• [PROBLEM REQUIREMENTS] Reproduce every one of the following items line for line, with no changes.

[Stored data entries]
——————————

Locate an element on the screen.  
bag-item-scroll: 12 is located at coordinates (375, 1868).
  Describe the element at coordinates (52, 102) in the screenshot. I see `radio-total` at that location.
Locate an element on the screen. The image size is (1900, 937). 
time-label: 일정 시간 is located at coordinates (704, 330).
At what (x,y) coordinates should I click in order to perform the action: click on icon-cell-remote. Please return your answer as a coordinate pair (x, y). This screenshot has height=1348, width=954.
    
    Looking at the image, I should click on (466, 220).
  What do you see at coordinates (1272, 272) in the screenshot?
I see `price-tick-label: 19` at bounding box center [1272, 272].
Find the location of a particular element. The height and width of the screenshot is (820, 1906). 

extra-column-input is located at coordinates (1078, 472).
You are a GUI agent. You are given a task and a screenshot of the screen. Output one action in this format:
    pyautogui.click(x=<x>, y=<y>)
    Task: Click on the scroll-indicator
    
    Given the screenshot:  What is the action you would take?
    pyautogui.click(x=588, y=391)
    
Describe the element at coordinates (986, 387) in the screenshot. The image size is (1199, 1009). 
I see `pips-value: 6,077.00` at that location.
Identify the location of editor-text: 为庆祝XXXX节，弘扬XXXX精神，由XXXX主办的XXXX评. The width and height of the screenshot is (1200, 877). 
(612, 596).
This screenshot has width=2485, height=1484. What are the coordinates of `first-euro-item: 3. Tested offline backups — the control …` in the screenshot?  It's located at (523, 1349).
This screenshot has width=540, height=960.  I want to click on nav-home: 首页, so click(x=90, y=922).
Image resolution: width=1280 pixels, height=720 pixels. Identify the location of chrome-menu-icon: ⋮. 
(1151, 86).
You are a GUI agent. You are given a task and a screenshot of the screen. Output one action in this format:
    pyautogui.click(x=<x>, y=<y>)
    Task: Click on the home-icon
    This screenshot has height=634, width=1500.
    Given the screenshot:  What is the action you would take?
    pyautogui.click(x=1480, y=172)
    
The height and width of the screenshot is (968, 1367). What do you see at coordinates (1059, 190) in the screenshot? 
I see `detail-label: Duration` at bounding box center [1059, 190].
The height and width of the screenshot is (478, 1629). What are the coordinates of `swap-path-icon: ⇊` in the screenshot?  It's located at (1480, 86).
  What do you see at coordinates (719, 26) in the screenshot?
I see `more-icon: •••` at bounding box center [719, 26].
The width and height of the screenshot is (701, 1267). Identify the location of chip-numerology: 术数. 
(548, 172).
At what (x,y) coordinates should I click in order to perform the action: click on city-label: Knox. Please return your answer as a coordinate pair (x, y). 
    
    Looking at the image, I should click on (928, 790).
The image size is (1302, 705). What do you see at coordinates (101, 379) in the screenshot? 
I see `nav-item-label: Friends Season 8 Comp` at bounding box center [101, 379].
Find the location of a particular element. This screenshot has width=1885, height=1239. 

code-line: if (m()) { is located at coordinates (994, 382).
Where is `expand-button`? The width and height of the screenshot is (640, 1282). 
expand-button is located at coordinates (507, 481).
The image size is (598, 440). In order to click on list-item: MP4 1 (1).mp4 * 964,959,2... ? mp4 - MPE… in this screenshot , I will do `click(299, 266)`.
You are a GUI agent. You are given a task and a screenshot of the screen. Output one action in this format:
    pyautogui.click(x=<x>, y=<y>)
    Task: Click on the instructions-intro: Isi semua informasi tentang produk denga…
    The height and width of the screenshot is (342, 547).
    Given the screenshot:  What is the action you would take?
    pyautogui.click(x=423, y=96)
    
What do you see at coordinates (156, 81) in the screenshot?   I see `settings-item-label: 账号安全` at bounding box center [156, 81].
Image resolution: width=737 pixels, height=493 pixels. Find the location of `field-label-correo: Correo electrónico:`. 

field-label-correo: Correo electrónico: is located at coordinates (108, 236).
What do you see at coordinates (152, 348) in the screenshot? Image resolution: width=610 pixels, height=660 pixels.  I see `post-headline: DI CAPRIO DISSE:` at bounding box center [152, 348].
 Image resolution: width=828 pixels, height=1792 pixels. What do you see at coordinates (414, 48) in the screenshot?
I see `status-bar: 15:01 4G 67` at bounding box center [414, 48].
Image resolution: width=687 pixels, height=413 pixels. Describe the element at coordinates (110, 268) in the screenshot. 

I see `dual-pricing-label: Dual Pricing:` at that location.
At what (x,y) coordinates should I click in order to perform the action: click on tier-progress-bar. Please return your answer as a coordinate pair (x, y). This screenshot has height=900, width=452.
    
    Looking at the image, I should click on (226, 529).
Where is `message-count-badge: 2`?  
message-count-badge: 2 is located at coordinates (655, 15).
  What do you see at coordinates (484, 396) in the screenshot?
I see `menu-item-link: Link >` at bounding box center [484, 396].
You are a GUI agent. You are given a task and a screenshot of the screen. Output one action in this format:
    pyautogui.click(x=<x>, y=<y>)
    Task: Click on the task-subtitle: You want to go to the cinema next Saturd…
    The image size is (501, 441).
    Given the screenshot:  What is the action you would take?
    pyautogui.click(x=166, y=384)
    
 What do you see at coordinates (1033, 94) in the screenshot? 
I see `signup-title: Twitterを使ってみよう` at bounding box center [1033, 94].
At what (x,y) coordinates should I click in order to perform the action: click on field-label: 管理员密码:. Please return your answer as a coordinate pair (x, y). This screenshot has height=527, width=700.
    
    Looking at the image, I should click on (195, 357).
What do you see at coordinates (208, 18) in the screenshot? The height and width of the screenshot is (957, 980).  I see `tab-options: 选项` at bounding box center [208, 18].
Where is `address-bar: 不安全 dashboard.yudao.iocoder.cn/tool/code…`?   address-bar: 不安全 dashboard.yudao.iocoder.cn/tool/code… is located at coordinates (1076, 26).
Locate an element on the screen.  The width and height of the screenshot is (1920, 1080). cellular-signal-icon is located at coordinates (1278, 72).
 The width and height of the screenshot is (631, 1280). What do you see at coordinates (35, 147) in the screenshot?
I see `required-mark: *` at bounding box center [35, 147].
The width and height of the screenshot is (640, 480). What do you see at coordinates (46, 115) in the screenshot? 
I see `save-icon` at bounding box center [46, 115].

——————————

• [RESPONSE TO THIS EXERCISE]
Locate an element on the screen.  
bag-item-scroll: 12 is located at coordinates (375, 1868).
  Describe the element at coordinates (52, 102) in the screenshot. I see `radio-total` at that location.
Locate an element on the screen. The image size is (1900, 937). 
time-label: 일정 시간 is located at coordinates (704, 330).
At what (x,y) coordinates should I click in order to perform the action: click on icon-cell-remote. Please return your answer as a coordinate pair (x, y). This screenshot has height=1348, width=954.
    
    Looking at the image, I should click on (466, 220).
  What do you see at coordinates (1272, 272) in the screenshot?
I see `price-tick-label: 19` at bounding box center [1272, 272].
Find the location of a particular element. The height and width of the screenshot is (820, 1906). 

extra-column-input is located at coordinates (1078, 472).
You are a GUI agent. You are given a task and a screenshot of the screen. Output one action in this format:
    pyautogui.click(x=<x>, y=<y>)
    Task: Click on the scroll-indicator
    
    Given the screenshot:  What is the action you would take?
    pyautogui.click(x=588, y=391)
    
Describe the element at coordinates (986, 387) in the screenshot. The image size is (1199, 1009). 
I see `pips-value: 6,077.00` at that location.
Identify the location of editor-text: 为庆祝XXXX节，弘扬XXXX精神，由XXXX主办的XXXX评. The width and height of the screenshot is (1200, 877). 
(612, 596).
This screenshot has width=2485, height=1484. What are the coordinates of `first-euro-item: 3. Tested offline backups — the control …` in the screenshot?  It's located at (523, 1349).
This screenshot has width=540, height=960.  I want to click on nav-home: 首页, so click(x=90, y=922).
Image resolution: width=1280 pixels, height=720 pixels. Identify the location of chrome-menu-icon: ⋮. 
(1151, 86).
You are a GUI agent. You are given a task and a screenshot of the screen. Output one action in this format:
    pyautogui.click(x=<x>, y=<y>)
    Task: Click on the home-icon
    This screenshot has height=634, width=1500.
    Given the screenshot:  What is the action you would take?
    pyautogui.click(x=1480, y=172)
    
The height and width of the screenshot is (968, 1367). What do you see at coordinates (1059, 190) in the screenshot? 
I see `detail-label: Duration` at bounding box center [1059, 190].
The height and width of the screenshot is (478, 1629). What are the coordinates of `swap-path-icon: ⇊` in the screenshot?  It's located at (1480, 86).
  What do you see at coordinates (719, 26) in the screenshot?
I see `more-icon: •••` at bounding box center [719, 26].
The width and height of the screenshot is (701, 1267). Identify the location of chip-numerology: 术数. 
(548, 172).
At what (x,y) coordinates should I click in order to perform the action: click on city-label: Knox. Please return your answer as a coordinate pair (x, y). 
    
    Looking at the image, I should click on (928, 790).
The image size is (1302, 705). What do you see at coordinates (101, 379) in the screenshot? 
I see `nav-item-label: Friends Season 8 Comp` at bounding box center [101, 379].
Find the location of a particular element. This screenshot has width=1885, height=1239. 

code-line: if (m()) { is located at coordinates (994, 382).
Where is `expand-button`? The width and height of the screenshot is (640, 1282). 
expand-button is located at coordinates (507, 481).
The image size is (598, 440). In order to click on list-item: MP4 1 (1).mp4 * 964,959,2... ? mp4 - MPE… in this screenshot , I will do `click(299, 266)`.
You are a GUI agent. You are given a task and a screenshot of the screen. Output one action in this format:
    pyautogui.click(x=<x>, y=<y>)
    Task: Click on the instructions-intro: Isi semua informasi tentang produk denga…
    The height and width of the screenshot is (342, 547).
    Given the screenshot:  What is the action you would take?
    pyautogui.click(x=423, y=96)
    
What do you see at coordinates (156, 81) in the screenshot?   I see `settings-item-label: 账号安全` at bounding box center [156, 81].
Image resolution: width=737 pixels, height=493 pixels. Find the location of `field-label-correo: Correo electrónico:`. 

field-label-correo: Correo electrónico: is located at coordinates (108, 236).
What do you see at coordinates (152, 348) in the screenshot? Image resolution: width=610 pixels, height=660 pixels.  I see `post-headline: DI CAPRIO DISSE:` at bounding box center [152, 348].
 Image resolution: width=828 pixels, height=1792 pixels. What do you see at coordinates (414, 48) in the screenshot?
I see `status-bar: 15:01 4G 67` at bounding box center [414, 48].
Image resolution: width=687 pixels, height=413 pixels. Describe the element at coordinates (110, 268) in the screenshot. 

I see `dual-pricing-label: Dual Pricing:` at that location.
At what (x,y) coordinates should I click in order to perform the action: click on tier-progress-bar. Please return your answer as a coordinate pair (x, y). This screenshot has height=900, width=452.
    
    Looking at the image, I should click on (226, 529).
Where is `message-count-badge: 2`?  
message-count-badge: 2 is located at coordinates (655, 15).
  What do you see at coordinates (484, 396) in the screenshot?
I see `menu-item-link: Link >` at bounding box center [484, 396].
You are a GUI agent. You are given a task and a screenshot of the screen. Output one action in this format:
    pyautogui.click(x=<x>, y=<y>)
    Task: Click on the task-subtitle: You want to go to the cinema next Saturd…
    The image size is (501, 441).
    Given the screenshot:  What is the action you would take?
    pyautogui.click(x=166, y=384)
    
 What do you see at coordinates (1033, 94) in the screenshot? 
I see `signup-title: Twitterを使ってみよう` at bounding box center [1033, 94].
At what (x,y) coordinates should I click in order to perform the action: click on field-label: 管理员密码:. Please return your answer as a coordinate pair (x, y). This screenshot has height=527, width=700.
    
    Looking at the image, I should click on (195, 357).
What do you see at coordinates (208, 18) in the screenshot? The height and width of the screenshot is (957, 980).  I see `tab-options: 选项` at bounding box center [208, 18].
Where is `address-bar: 不安全 dashboard.yudao.iocoder.cn/tool/code…`?   address-bar: 不安全 dashboard.yudao.iocoder.cn/tool/code… is located at coordinates (1076, 26).
Locate an element on the screen.  The width and height of the screenshot is (1920, 1080). cellular-signal-icon is located at coordinates (1278, 72).
 The width and height of the screenshot is (631, 1280). What do you see at coordinates (35, 147) in the screenshot?
I see `required-mark: *` at bounding box center [35, 147].
The width and height of the screenshot is (640, 480). What do you see at coordinates (46, 115) in the screenshot? 
I see `save-icon` at bounding box center [46, 115].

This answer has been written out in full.